__WORK REQUEST__:
Search the records that follow and extract every line containing the string "Enable".

__PROVIDED INFORMATION__:

* * * *

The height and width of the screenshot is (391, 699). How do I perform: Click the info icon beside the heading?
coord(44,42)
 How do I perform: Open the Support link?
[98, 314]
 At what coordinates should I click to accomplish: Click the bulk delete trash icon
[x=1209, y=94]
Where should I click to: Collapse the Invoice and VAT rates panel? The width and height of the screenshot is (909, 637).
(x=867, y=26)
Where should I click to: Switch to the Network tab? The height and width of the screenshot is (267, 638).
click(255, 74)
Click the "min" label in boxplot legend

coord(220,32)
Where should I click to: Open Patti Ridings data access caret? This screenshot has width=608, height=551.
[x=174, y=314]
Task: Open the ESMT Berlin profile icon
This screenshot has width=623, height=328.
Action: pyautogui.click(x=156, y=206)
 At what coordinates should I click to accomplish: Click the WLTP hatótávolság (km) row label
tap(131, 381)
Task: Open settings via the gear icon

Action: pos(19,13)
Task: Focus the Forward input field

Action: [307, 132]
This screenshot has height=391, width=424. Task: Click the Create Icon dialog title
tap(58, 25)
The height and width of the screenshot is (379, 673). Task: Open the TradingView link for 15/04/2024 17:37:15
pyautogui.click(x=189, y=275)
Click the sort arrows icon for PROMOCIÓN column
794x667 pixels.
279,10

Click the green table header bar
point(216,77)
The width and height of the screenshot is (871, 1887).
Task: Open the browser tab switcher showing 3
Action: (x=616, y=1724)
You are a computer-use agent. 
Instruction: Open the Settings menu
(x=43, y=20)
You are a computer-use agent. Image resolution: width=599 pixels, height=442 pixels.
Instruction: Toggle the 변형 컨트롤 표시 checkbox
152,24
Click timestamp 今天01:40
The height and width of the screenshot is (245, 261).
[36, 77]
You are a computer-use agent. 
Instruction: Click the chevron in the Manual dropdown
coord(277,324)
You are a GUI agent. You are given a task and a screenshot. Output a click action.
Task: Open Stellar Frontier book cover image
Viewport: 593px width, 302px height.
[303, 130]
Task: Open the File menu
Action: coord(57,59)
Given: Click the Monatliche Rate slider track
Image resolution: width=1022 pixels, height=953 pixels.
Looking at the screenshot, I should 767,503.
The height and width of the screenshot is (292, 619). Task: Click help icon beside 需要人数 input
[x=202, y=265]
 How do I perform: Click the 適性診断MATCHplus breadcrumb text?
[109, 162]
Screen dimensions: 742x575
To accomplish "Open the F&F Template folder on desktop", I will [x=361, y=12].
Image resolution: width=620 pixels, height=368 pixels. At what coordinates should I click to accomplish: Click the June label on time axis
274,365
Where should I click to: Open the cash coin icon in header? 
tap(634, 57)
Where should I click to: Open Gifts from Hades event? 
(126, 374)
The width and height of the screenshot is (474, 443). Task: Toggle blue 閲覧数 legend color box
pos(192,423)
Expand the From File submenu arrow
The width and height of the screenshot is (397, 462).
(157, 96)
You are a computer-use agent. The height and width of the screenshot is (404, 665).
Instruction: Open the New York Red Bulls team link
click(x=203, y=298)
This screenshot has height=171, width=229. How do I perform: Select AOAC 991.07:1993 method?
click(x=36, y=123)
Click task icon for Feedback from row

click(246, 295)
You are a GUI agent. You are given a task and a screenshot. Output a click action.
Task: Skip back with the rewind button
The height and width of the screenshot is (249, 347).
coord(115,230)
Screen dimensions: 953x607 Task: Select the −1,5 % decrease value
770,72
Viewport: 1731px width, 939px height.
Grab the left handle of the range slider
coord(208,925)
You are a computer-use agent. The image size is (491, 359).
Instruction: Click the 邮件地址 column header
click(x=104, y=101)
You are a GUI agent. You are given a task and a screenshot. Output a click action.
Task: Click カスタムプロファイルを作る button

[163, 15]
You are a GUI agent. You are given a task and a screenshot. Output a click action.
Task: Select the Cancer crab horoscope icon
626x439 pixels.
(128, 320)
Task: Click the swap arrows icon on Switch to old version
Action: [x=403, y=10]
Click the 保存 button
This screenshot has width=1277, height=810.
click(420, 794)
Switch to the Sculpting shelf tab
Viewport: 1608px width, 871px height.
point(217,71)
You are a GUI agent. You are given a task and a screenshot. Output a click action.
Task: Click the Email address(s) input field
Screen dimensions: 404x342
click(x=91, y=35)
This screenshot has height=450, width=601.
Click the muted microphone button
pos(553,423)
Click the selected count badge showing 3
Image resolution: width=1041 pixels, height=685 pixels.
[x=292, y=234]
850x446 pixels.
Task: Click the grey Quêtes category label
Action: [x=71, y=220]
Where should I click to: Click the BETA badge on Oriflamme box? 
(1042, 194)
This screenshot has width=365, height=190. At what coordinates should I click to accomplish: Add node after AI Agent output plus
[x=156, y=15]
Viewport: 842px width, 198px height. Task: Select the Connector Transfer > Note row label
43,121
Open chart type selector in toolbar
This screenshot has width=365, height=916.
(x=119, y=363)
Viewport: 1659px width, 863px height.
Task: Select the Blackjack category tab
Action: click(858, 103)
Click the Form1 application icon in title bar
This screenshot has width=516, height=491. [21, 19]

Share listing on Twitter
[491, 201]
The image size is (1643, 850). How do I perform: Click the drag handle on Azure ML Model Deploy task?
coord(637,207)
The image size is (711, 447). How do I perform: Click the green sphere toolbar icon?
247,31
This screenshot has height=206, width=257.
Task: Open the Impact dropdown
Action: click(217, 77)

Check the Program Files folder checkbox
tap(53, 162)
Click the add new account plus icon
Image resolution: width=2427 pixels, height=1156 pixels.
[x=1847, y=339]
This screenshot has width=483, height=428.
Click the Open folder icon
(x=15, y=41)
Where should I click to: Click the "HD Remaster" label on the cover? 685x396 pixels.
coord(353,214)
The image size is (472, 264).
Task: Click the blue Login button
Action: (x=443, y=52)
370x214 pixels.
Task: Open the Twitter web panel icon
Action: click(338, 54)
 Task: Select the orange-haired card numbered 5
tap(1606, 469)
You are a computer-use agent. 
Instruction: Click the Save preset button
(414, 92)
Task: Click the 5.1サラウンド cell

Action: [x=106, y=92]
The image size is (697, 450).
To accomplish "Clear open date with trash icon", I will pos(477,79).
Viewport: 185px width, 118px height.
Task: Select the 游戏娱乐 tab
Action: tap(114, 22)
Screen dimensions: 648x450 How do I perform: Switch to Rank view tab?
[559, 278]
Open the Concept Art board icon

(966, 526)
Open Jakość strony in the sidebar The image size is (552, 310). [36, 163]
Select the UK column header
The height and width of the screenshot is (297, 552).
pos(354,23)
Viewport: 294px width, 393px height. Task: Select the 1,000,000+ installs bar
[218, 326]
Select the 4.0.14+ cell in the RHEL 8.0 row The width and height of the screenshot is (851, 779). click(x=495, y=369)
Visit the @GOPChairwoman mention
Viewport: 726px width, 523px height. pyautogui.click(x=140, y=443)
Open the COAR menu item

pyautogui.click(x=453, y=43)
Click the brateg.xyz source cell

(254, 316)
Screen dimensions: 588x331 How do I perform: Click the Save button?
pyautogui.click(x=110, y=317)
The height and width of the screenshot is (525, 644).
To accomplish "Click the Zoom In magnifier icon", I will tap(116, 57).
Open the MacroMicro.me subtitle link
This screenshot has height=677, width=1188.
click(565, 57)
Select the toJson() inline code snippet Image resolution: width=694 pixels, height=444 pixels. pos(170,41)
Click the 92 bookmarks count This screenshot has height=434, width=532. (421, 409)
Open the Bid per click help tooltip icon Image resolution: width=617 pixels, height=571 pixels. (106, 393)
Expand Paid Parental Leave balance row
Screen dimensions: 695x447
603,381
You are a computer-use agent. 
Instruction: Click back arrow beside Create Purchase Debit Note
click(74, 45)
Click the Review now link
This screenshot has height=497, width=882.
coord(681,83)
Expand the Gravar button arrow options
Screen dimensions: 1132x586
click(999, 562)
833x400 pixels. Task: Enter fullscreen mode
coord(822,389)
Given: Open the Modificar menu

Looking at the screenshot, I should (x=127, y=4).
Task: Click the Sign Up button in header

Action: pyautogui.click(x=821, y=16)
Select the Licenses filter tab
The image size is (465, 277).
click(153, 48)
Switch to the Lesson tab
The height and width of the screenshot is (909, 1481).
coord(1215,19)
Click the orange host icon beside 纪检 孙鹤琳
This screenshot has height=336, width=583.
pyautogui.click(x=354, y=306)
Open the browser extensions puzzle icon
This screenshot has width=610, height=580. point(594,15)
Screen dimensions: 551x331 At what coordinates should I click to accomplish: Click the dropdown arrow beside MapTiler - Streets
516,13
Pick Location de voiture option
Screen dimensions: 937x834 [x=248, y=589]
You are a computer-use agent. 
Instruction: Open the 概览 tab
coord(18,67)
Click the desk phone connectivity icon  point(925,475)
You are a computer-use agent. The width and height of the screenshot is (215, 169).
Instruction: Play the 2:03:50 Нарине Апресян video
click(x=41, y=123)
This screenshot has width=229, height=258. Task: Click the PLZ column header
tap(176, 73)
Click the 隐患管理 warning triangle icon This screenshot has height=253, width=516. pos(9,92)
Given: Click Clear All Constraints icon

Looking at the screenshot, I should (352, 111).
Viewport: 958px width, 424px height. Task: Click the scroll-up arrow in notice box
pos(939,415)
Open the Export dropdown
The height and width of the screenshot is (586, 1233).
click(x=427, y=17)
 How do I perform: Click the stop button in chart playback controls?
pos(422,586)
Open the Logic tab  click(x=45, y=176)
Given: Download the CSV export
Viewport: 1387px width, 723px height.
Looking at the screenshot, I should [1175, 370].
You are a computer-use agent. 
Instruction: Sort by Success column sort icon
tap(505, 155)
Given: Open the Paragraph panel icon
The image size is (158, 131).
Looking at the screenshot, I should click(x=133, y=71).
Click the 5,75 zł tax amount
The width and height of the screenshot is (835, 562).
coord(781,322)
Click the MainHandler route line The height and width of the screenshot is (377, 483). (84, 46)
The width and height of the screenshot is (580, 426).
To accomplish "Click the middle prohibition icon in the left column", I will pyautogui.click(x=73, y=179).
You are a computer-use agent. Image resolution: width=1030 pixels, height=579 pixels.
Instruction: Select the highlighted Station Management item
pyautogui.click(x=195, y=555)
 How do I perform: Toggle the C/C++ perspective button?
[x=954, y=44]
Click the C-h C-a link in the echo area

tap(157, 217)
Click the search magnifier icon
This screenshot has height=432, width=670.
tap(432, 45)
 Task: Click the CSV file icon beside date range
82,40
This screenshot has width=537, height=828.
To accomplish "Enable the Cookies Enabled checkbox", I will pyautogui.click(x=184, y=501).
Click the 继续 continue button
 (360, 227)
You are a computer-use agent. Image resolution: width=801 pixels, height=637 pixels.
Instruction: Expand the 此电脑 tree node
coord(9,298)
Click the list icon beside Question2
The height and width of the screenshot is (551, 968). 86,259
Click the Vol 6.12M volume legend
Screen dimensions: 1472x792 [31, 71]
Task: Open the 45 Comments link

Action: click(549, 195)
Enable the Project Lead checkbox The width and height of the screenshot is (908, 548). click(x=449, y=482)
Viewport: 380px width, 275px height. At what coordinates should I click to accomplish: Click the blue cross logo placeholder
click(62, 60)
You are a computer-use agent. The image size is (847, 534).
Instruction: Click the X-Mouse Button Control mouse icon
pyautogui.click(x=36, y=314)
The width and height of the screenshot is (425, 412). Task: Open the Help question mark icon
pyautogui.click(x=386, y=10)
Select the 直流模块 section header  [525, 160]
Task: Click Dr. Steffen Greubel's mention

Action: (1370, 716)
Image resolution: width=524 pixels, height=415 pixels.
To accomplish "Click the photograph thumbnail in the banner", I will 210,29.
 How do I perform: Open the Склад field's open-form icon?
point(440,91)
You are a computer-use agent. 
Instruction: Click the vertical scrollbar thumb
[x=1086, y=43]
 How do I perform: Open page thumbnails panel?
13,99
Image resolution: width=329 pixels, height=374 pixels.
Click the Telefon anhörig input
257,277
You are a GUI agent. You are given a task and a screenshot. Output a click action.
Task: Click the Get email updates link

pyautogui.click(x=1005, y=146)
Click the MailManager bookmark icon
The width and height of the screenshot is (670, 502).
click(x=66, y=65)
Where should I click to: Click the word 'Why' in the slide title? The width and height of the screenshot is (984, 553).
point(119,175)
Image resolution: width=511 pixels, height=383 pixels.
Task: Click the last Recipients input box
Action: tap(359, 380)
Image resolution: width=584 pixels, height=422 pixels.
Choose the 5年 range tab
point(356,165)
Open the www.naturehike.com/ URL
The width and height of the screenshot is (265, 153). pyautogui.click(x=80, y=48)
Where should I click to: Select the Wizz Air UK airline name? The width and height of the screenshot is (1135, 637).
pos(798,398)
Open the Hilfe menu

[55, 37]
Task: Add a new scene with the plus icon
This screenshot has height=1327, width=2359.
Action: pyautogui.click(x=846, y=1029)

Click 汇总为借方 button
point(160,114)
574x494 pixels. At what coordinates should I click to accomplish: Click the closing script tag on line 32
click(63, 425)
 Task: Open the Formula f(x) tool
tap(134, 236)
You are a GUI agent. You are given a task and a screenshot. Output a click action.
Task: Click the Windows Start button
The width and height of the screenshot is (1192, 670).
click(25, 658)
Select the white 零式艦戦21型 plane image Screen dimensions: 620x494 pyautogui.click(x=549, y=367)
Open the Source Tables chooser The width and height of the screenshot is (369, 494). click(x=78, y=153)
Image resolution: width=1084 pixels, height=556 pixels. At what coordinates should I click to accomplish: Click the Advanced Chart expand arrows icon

* * * *

__TASK RESPONSE__:
To accomplish "Enable the Cookies Enabled checkbox", I will pyautogui.click(x=184, y=501).
Enable the Project Lead checkbox The width and height of the screenshot is (908, 548). click(x=449, y=482)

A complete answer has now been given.